Written task: Write out the material below word for word, starting at the line containing "has height=458, width=1200." and continuing through the end of the material. Leave the pictures out of your copy.
Task material Start Marker
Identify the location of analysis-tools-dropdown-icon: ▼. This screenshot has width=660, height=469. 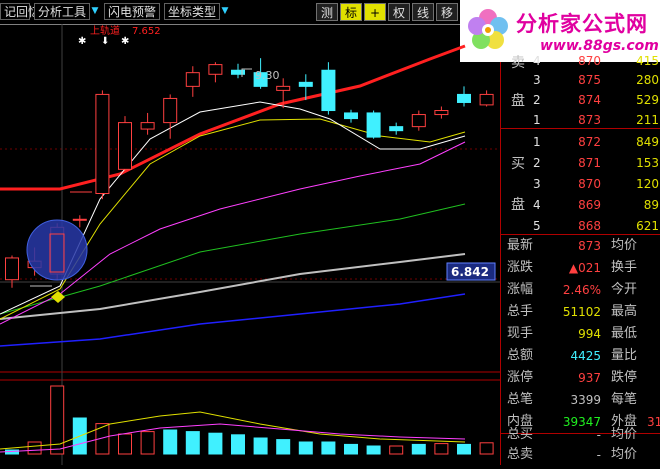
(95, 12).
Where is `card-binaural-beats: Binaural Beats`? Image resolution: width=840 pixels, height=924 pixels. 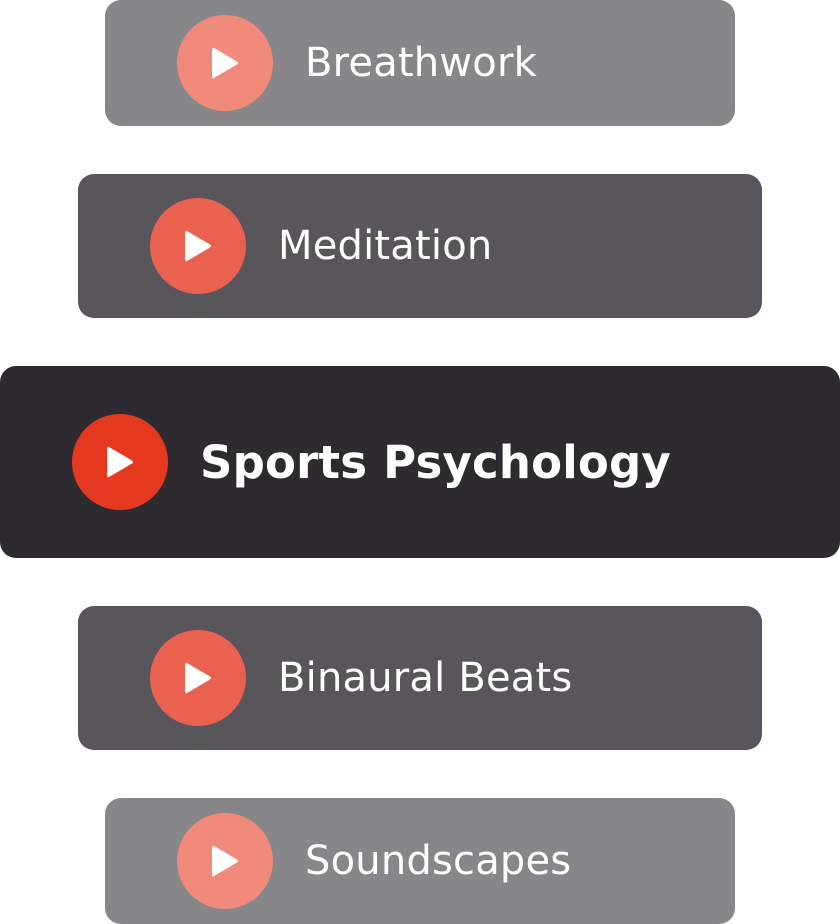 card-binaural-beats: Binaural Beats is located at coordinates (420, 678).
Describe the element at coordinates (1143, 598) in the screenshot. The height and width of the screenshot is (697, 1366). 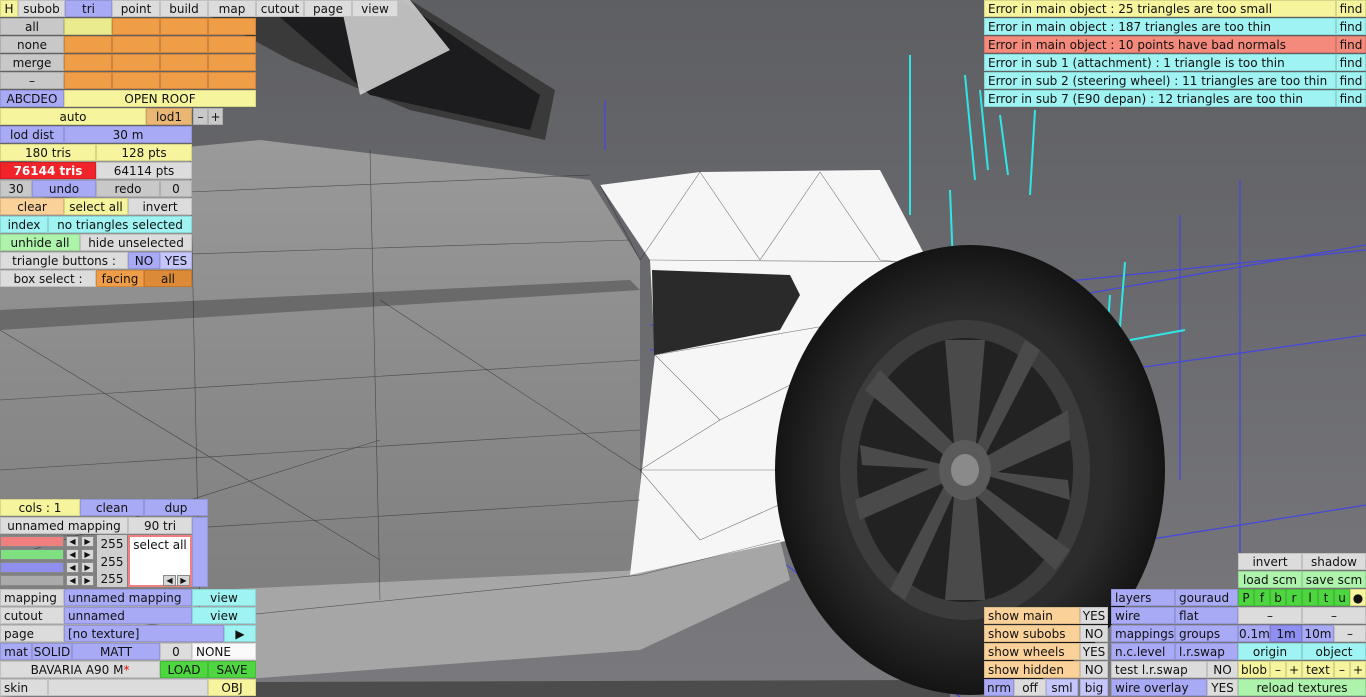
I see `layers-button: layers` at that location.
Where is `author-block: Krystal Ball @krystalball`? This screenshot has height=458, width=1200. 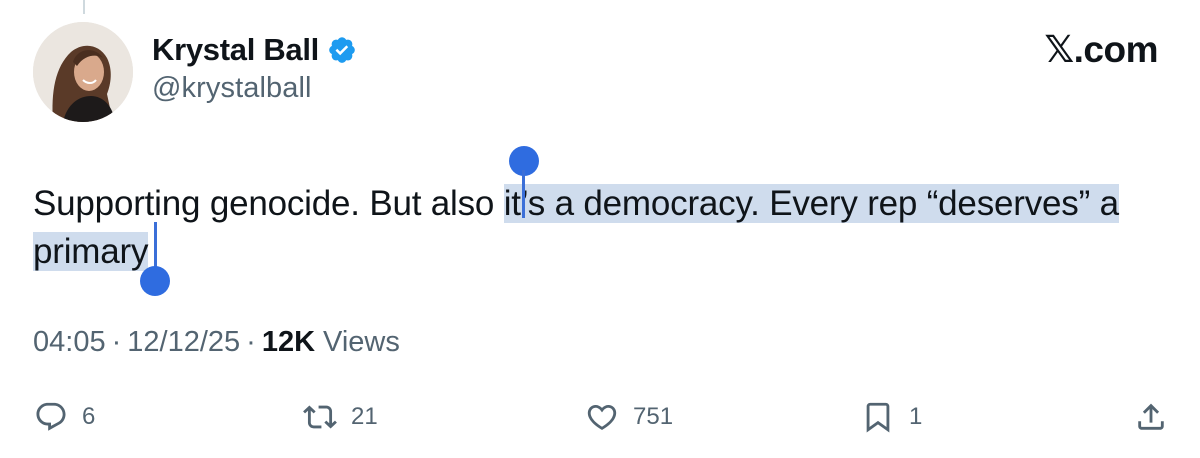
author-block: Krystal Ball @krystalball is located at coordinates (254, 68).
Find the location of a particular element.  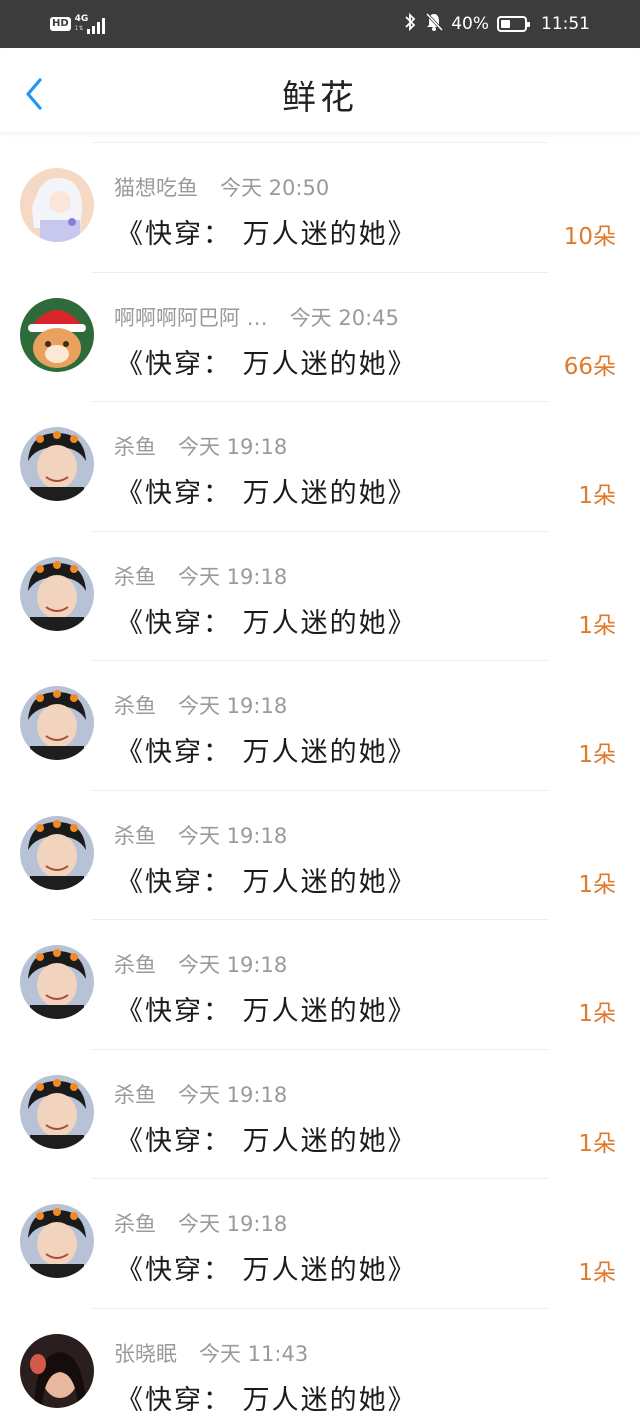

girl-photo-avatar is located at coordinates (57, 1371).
Task material End Marker
Finished task:
Where is `author-block: Krystal Ball @krystalball`? This screenshot has height=458, width=1200. 
author-block: Krystal Ball @krystalball is located at coordinates (254, 68).
Find the location of a particular element.  

girl-photo-avatar is located at coordinates (57, 1371).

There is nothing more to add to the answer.